Cuando me fui de la isla francesa, tuve que dejar atrás mis muebles, y al poner casa aquí, era necesario comprar de una vez mobilario nuevo, incluído dos sofás, una butaca y una mesa de comedor.
Al principio, eran muy bonitas los sofás, pero dentro de poco el estampo del tejido se puso a irse desvaneciendo, como el fantasma en Hamlet debe hacer al alba. Sé que existe el estilo “shabby chic”, pero mis sofás llegaron a ser demasiado “shabby” y para nada “chic”. Además, como no tengo mucha idea de las dimensiones, la butaca resultó ser demesurada, así como la mesa de comedor. También sentí no haber comprado una butaca rayada, pero al poco rato mi gata solucionó ese descuido, proviendo con sus garras las rayas ausentes. Sólo la mesa dió buen resultado, aunque apenas cupo en el comedor.
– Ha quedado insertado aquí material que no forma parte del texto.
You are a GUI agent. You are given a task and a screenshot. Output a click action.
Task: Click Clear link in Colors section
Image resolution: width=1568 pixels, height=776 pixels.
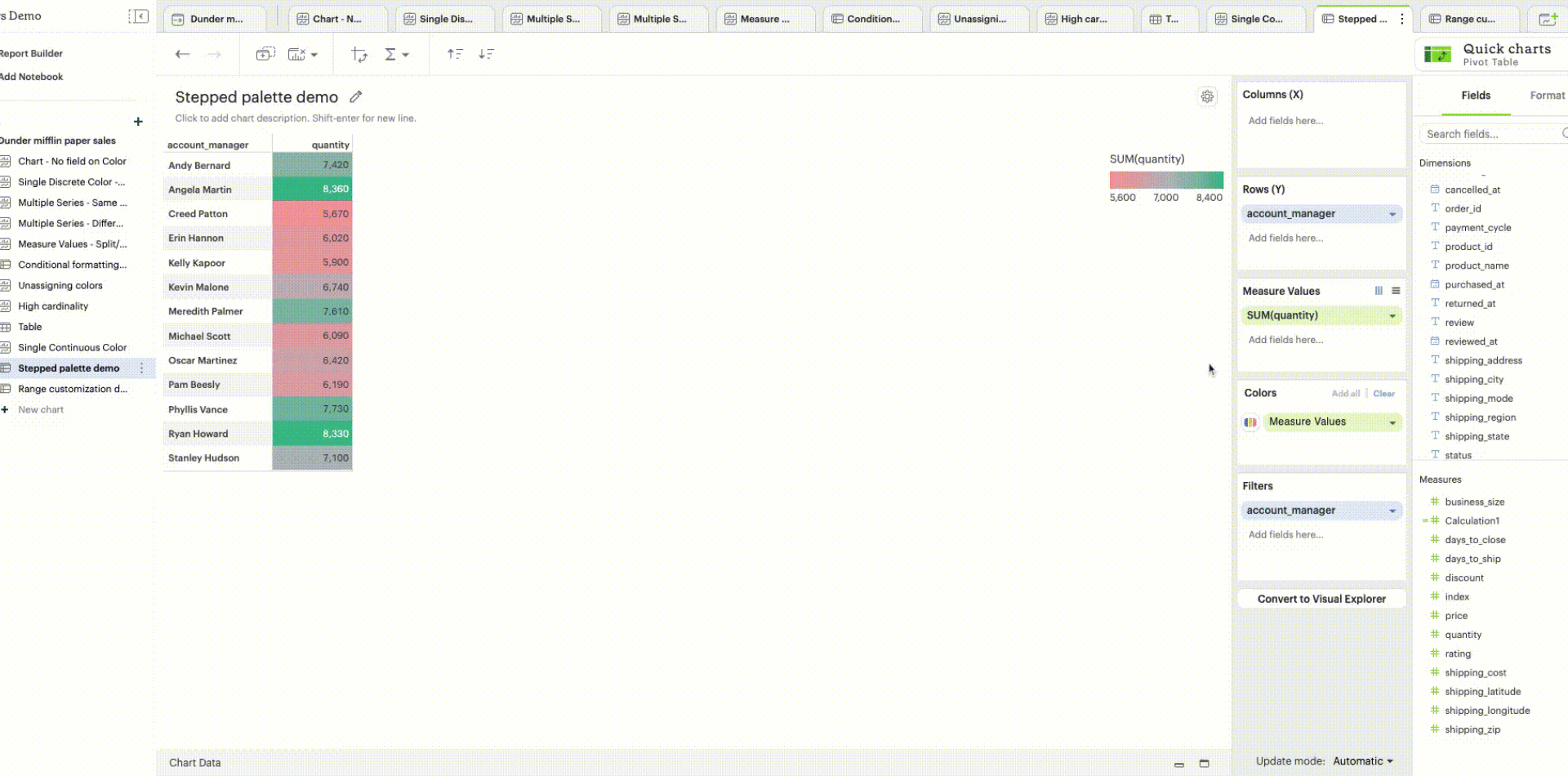click(1383, 394)
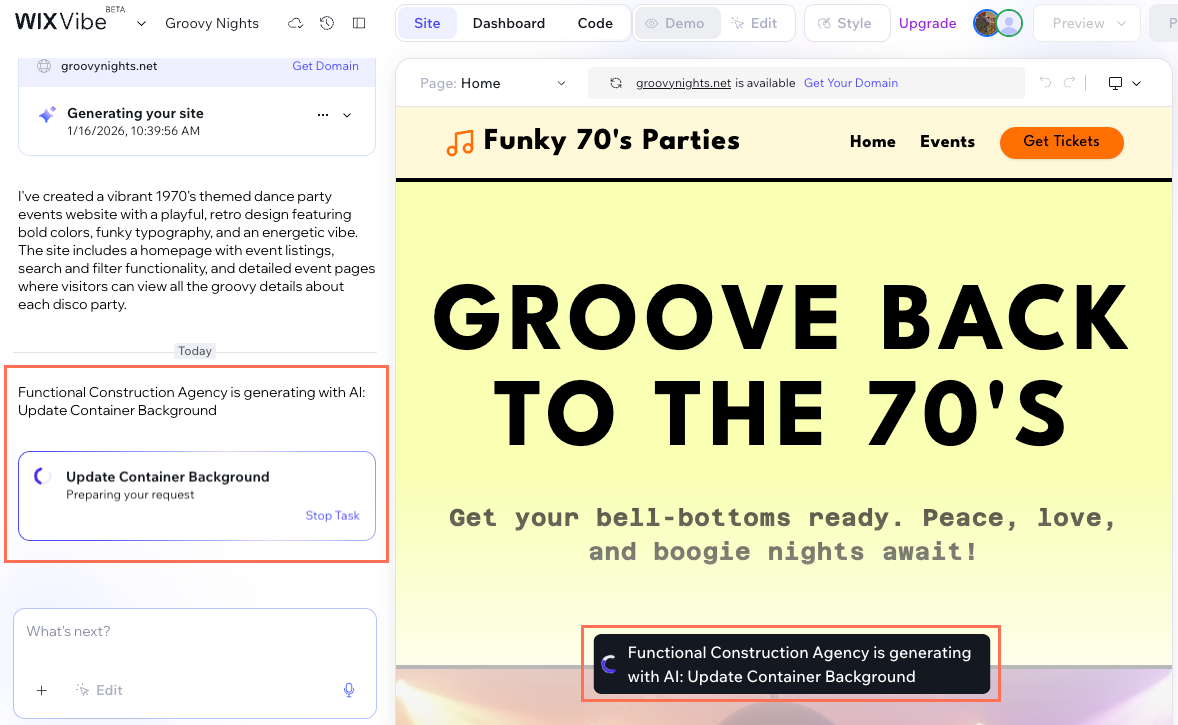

Durante mucho tiempo, no me atreví comprar nada de mueblaje, pero recientamente decidí que me faltaba una lámpara de mesa. En la tienda me fijé en una de cristal, y cuando el dependiente me felicitó por mi buen gusto, no lo desengañé. Al contrario, puse cara de decoradora experta y le pregunté si la lámpara era indicada por todo decorado. Entonces el dependiente se dejó llevar por el entusiasmo, y declaró : “Esta lámpara, señora, hará juego con cualquier decorado. No es una lámpara agresiva, y nunca afrontará”.
Me parecían bastante belicosos esos términos para describir una lámpara de mesa, hasta que me recordé que una vez mi cuñado se había caído en el suelo, de la cama, al soñar que estaba peleándose con la lámpara de mesa en su cuarto de dormir. ¿Y si no era un sueño? Eso daba qué pensar, y por eso vacilé.
Al cabo, compré la lámpara y por primera vez en mi vida no me arrepiento de una decisión mobilaria. No me mintió el dependiente; de verdad, es una lámpara pacifista. Jamás busca tres pies al gato. Se lleva bien con los otros muebles, y lo que es más, da mucha luz.